[Xapian-discuss] editdistance.cc average case and worst case running time compared to dynamic programming algorithm

Tue Oct 9 02:17:57 BST 2012

On Thu, Sep 06, 2012 at 01:21:51PM -0400, Frank Chang wrote:
>    Good afternoon, I have been running some timing tests with 
> retval = edit_distance_unsigned((const unsigned int *)MaryCamsterBuffer, len2,
> (const unsigned int *)MaryBuffer, len1, 2); where k =2 is the Levenshtein distance cutoff.
[...]
>  double cFuzzyCompareLevenshtein::CalcCompare(char* Str1_, char* Str2_, int Size_){

What types are MaryBuffer and MaryCamsterBuffer?

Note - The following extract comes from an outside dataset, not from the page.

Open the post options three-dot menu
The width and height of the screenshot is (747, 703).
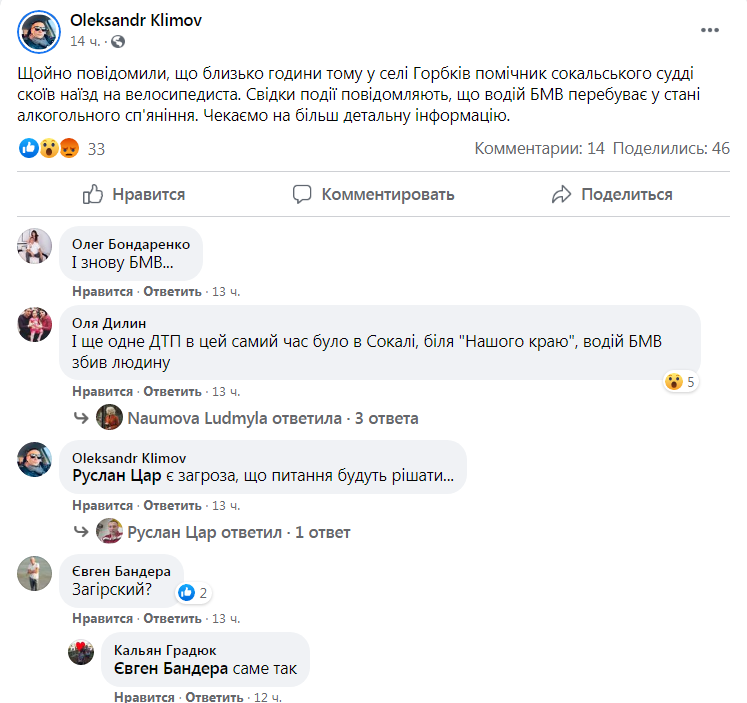coord(709,30)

edit_distance_unsigned() expects pointers to arrays of unsigned int
(holding Unicode code points) but I notice your edit distance function
takes char *, so I'm wondering if you're simply casting char* to
unsigned int* - that's not going to work as you intend, and would likely
result in computing edit distance for two much longer strings of junk
data, which would take longer than computing the edit distance of the
intended input.

> Our results indicate that after 50,000 string pair comparisons that
> edit_distance is equal in speed to a conventional Levenshtein distance
> dynamic programming implementation Big O(N ^^ 2)  shown below.
> I would expect the running time of the Xapian edit distance
> implementation based on Hal Berghel and David Roach's Big O(linear
> running time) algorithm would be substantially faster. Could someone
> please explain how I can make this speeed improvement happen if is is
> possible? Thank you.

If it isn't the issue above, could you post the whole test harness
you're using?  It's hard to reproduce if we have to recreate that code.

Cheers,
    Olly